我们司令部住的地方,原来只是个石崖,只能弯着身子,躲下一两个人,挖大了一点,也只能躺下三个人,师长、参谋长和我挤在那里,外加一架电话机,那是再也减少不得的了。晚上,我们三个人,头挨头,脚挨脚的睡着,谁也不敢大翻个身,因为稍为不慎,便会有那个缸子同样的危险……。
地形的恶劣是不用说了,气候呢?那就更坏。我们上山,还是阳历七月间,天气最热的时候,而一早一晚不烧火烤,便支持不住,晚上放哨,有些地方空气稀薄,竟因为点不着火而冻死人。而正晌午时,却又热得穿不住单衣。我们那座山上,是飞机都飞不上去的,国民党的飞机每天来,而他们却只敢在山下,河滩的上空盘旋。
这里的风,刮起来也是怕人的,我们露宿搭的棚子,常常叫刮跑了,鸡蛋大的石头可以刮的满天飞。而从前半晌到后半晌的时间以内,晴得干干净净的天空里,突然可以飞起一朵乌云,马上一阵狂风吹来,石子般大的冰雹夹着雪,便飞打下来,立刻满山上,便铺了一层雪被窝,而就在那大雪纷飞的时候,我们还可以看到三五里内仍旧是大太阳。
吃的东西哩,起先我们还有些干粮,可以配着牛肉吃。可是过了几天,干粮完了,净吃烤牛肉。

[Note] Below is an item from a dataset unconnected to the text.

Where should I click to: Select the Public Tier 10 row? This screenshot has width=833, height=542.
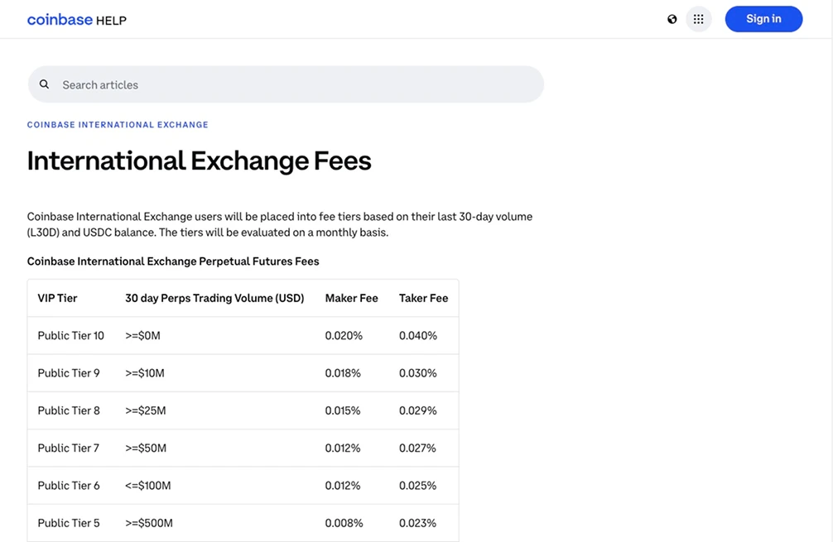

你也许以为牛肉该是很好吃的吧,而我们那时候是没有一滴油,没有一粒盐的,牛肉是从牛场里打来的,肉也很肥,吃头一两顿还可以,再往下,人可都不愿意吃了,鼻子里发烧,眼睛冒火,牙齿根子都烧痛了。
用的办公文具呢?那当然更谈不到了,但我们却有新创造,我们本来还有几张纸,但那是要留着准备给上级写报告用的;我们往下面写命令,只能用桦树皮,后来又嫌剥桦树皮太远,便改用干橡子树叶子了。不幸有一次通讯员拿着橡树叶子写的命令下山,跌了一跤,把“命令”也跌碎了。于是我们又想出了办法,将采回的叶子,用石头压着阴干,等变成了黄颜色的,再用太阳一晒,那便不是焦脆的,跌不碎了。但这也太费事,人们又想了想法,干脆把牛掀棚骨用水一煮,去掉脂肪,便用铅笔在上面写起来,用完了,擦了再写。当时我们觉得这比什么都好。
衣服哩,在林子里钻几天早就挂烂了。吃了羊肉,剩下羊皮,大家便把它晒干了,用牛皮绳子,穿着披起来,晚上睡觉,那就全靠挤了,人越挤的多,越暖和一些。

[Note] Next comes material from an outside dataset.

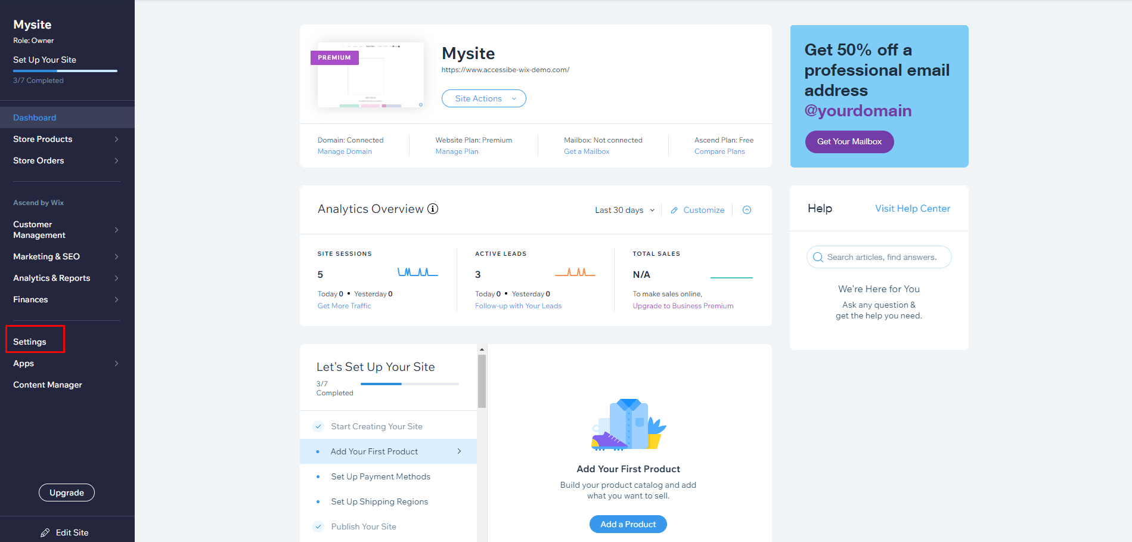1132x542 pixels.
Task: Click the Active Leads sparkline graph
Action: [x=575, y=272]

然而,这还是好日子,再过了几天,胡宗南派了一个营,在离我们对面,相距五十里的摩天岭,挖了工事,把附近所有的牛场都赶到那里,看守起来,想饿死我们,叫我们不攻自破。
于是,我们便烧牛皮吃,但牛皮也所剩无几了,很难维持下去,于是,我们学起神农氏尝百草来了。我们部队里有许多四川人,是当地挖药材出身的,他们领着大家上山挖,虽然也误食了毒草,毒死了一些人,而我们终于发现了四十多种草可吃,除我们常见几种外,尚有:车心草,大黄叶,水芹菜、野红萝卜等。而车心草是吃多了屙不下来,大黄叶子又容易泻肚,有些野叶,根本就没有名字,我们只不过看着象什么,便随口瞎叫罢了。

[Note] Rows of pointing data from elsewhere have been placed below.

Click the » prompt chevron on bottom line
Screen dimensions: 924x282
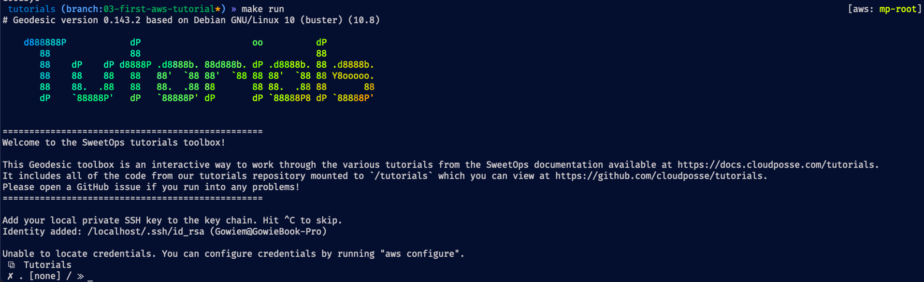(x=80, y=276)
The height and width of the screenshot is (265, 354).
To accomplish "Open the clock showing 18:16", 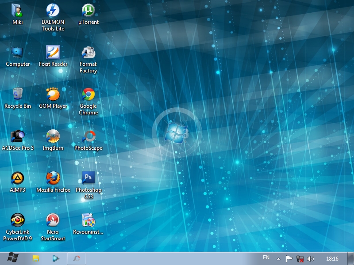I will 332,257.
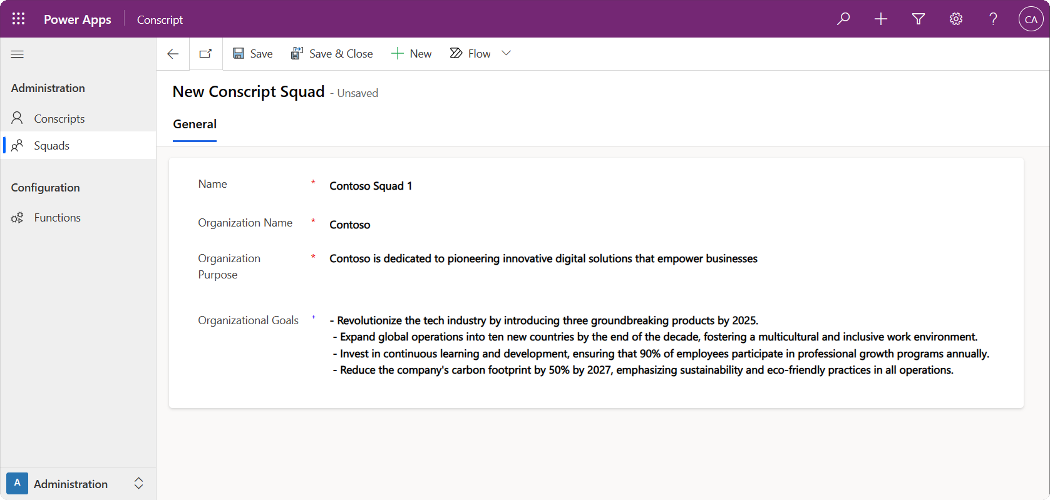This screenshot has height=500, width=1050.
Task: Open Functions under Configuration
Action: click(57, 218)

这样,病号加多了,死亡率增大了,这还能坚持下去吗?什么思想支持着我们呢?红四方面军,三条半枪起家的故事,支持着我们,党中央鼓励着我们,上级要我们顶着敌人,保卫党的会议,谁听了这,不认为我们是光荣的呢?谁不尊重自己的革命历史呢?大家都在想着,即使牺牲了党也不会忘记我们的,谁还不拚命干呢?
目前能否消灭摩天岭的敌人,便是我们生死存亡的问题了。
师长把上级的意图和自己的决心,告诉了副师长王有钧,王有钧住在紫荆关后面的小村里,一天正下着暴雨的时候,他打电话来了。
“你说的那个任务,我们今天去完成。”
“不行吧,这么大的雨……”长反问他。
“我就是等的这一手。”
“嗯”——师长只嗯了一声,我在旁边听着,似乎觉得副师长在电话里笑了,师长也笑了。
“那,我们马上就出发了。”
“好!”
电话机挂上了,我马上到副师长那里,跟队伍出发,敌人是一个营,我们也只去了一个营,天黑得伸手不见掌,大家把绑腿解下来,联成一条绳子,摸着它走。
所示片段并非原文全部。